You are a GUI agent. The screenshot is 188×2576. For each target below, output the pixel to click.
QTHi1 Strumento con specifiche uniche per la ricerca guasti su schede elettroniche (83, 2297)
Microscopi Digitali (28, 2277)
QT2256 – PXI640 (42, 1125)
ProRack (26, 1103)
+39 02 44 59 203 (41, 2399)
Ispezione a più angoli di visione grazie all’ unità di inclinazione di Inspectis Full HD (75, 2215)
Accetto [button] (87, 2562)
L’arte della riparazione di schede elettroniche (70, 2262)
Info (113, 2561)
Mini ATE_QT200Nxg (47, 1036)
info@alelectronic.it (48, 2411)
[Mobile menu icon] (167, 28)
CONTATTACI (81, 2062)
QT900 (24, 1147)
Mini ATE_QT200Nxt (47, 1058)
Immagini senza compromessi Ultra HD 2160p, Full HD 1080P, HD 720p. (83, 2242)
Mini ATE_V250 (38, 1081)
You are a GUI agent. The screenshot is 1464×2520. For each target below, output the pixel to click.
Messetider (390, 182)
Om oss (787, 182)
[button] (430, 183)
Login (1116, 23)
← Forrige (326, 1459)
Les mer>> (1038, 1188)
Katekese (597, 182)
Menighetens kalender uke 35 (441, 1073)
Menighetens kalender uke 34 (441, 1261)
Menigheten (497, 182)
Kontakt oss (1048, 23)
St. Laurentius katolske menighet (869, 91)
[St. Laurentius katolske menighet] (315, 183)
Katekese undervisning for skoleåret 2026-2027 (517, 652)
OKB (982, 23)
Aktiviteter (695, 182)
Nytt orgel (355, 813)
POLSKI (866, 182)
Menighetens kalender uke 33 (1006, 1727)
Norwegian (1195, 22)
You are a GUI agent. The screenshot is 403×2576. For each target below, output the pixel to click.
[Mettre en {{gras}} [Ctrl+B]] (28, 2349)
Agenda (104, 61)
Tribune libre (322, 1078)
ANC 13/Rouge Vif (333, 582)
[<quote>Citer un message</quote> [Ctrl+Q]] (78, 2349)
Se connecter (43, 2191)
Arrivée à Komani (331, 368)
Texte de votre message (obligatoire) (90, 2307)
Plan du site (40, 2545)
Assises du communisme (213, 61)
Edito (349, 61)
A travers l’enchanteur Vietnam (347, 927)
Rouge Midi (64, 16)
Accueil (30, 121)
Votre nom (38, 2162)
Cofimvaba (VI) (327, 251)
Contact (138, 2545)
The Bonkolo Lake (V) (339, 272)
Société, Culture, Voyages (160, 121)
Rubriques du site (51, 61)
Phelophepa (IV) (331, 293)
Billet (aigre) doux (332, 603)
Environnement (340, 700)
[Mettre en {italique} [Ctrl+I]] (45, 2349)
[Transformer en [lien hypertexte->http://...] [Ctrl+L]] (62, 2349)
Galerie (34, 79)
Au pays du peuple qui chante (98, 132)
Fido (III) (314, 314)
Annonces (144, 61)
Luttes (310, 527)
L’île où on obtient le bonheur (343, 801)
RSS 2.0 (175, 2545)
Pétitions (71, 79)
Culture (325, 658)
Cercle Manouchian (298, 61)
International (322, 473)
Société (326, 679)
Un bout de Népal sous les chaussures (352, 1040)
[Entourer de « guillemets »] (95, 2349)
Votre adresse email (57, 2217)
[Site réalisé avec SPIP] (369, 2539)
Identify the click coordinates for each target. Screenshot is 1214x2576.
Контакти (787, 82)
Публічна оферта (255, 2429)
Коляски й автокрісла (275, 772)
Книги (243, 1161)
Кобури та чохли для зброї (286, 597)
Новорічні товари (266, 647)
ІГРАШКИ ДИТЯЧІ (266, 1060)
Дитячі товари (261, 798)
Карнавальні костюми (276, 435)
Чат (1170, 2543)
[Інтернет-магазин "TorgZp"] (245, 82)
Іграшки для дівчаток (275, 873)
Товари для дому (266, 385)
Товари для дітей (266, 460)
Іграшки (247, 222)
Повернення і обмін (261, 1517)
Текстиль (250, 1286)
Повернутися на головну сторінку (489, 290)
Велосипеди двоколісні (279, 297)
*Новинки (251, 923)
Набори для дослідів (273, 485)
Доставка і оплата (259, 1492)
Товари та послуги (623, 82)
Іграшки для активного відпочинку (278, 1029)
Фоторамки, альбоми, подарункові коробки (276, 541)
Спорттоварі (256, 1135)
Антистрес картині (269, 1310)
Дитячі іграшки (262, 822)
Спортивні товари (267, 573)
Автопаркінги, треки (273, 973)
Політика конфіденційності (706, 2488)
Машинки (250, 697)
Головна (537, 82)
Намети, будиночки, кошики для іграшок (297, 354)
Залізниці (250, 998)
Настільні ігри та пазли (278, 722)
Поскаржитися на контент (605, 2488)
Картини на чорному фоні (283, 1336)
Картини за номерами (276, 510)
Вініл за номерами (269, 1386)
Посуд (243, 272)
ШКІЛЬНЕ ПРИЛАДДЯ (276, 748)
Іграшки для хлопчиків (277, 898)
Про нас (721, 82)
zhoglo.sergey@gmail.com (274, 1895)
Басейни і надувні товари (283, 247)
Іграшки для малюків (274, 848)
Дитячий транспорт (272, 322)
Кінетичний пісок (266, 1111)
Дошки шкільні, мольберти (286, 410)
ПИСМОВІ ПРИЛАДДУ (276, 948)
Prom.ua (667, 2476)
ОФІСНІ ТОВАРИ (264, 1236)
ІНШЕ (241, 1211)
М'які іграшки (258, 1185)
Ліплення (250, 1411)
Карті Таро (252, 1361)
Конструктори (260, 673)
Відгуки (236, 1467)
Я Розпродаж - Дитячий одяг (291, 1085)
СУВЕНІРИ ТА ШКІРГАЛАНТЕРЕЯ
==========
DIRECTIONS FOR THIS TASK: In the answer, the lines from the first line of the data above through the line containing "203 (41, 2399)" must appear exactly as written, with nothing else.

ANSWER TO THE PROBLEM:
You are a GUI agent. The screenshot is 188×2576. For each target below, output the pixel to click.
QTHi1 Strumento con specifiche uniche per la ricerca guasti su schede elettroniche (83, 2297)
Microscopi Digitali (28, 2277)
QT2256 – PXI640 (42, 1125)
ProRack (26, 1103)
+39 02 44 59 203 (41, 2399)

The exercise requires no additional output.